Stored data
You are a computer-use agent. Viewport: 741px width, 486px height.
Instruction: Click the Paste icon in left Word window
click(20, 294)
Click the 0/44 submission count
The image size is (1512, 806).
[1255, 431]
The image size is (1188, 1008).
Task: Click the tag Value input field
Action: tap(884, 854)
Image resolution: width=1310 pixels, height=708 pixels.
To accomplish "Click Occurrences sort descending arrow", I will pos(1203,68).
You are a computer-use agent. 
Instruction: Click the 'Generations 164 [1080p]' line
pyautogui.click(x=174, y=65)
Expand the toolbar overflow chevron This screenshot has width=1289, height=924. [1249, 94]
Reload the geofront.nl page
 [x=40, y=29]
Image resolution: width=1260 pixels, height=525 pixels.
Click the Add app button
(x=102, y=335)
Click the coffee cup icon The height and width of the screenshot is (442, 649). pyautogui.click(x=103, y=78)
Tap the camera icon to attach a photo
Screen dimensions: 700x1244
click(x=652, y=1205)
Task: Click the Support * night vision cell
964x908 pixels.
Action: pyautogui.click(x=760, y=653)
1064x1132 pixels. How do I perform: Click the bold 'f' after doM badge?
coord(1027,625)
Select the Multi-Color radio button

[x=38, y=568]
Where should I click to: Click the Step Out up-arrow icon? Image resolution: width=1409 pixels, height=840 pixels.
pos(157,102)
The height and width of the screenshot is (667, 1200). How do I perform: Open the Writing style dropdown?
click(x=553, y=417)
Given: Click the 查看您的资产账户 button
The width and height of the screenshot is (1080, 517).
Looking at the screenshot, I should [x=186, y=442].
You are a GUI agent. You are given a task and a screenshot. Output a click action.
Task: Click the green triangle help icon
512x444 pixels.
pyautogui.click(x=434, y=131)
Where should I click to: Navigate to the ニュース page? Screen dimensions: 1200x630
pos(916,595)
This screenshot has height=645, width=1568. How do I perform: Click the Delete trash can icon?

__Assignment__
Retype only the lines above between the line with "Reload the geofront.nl page" and the line with "You are a GUI", counting those two lines as well, and keep every character as it is.

__Expected answer__
Reload the geofront.nl page
 [x=40, y=29]
Image resolution: width=1260 pixels, height=525 pixels.
Click the Add app button
(x=102, y=335)
Click the coffee cup icon The height and width of the screenshot is (442, 649). pyautogui.click(x=103, y=78)
Tap the camera icon to attach a photo
Screen dimensions: 700x1244
click(x=652, y=1205)
Task: Click the Support * night vision cell
964x908 pixels.
Action: pyautogui.click(x=760, y=653)
1064x1132 pixels. How do I perform: Click the bold 'f' after doM badge?
coord(1027,625)
Select the Multi-Color radio button

[x=38, y=568]
Where should I click to: Click the Step Out up-arrow icon? Image resolution: width=1409 pixels, height=840 pixels.
pos(157,102)
The height and width of the screenshot is (667, 1200). How do I perform: Open the Writing style dropdown?
click(x=553, y=417)
Given: Click the 查看您的资产账户 button
The width and height of the screenshot is (1080, 517).
Looking at the screenshot, I should [x=186, y=442].
You are a GUI agent. You are given a task and a screenshot. Output a click action.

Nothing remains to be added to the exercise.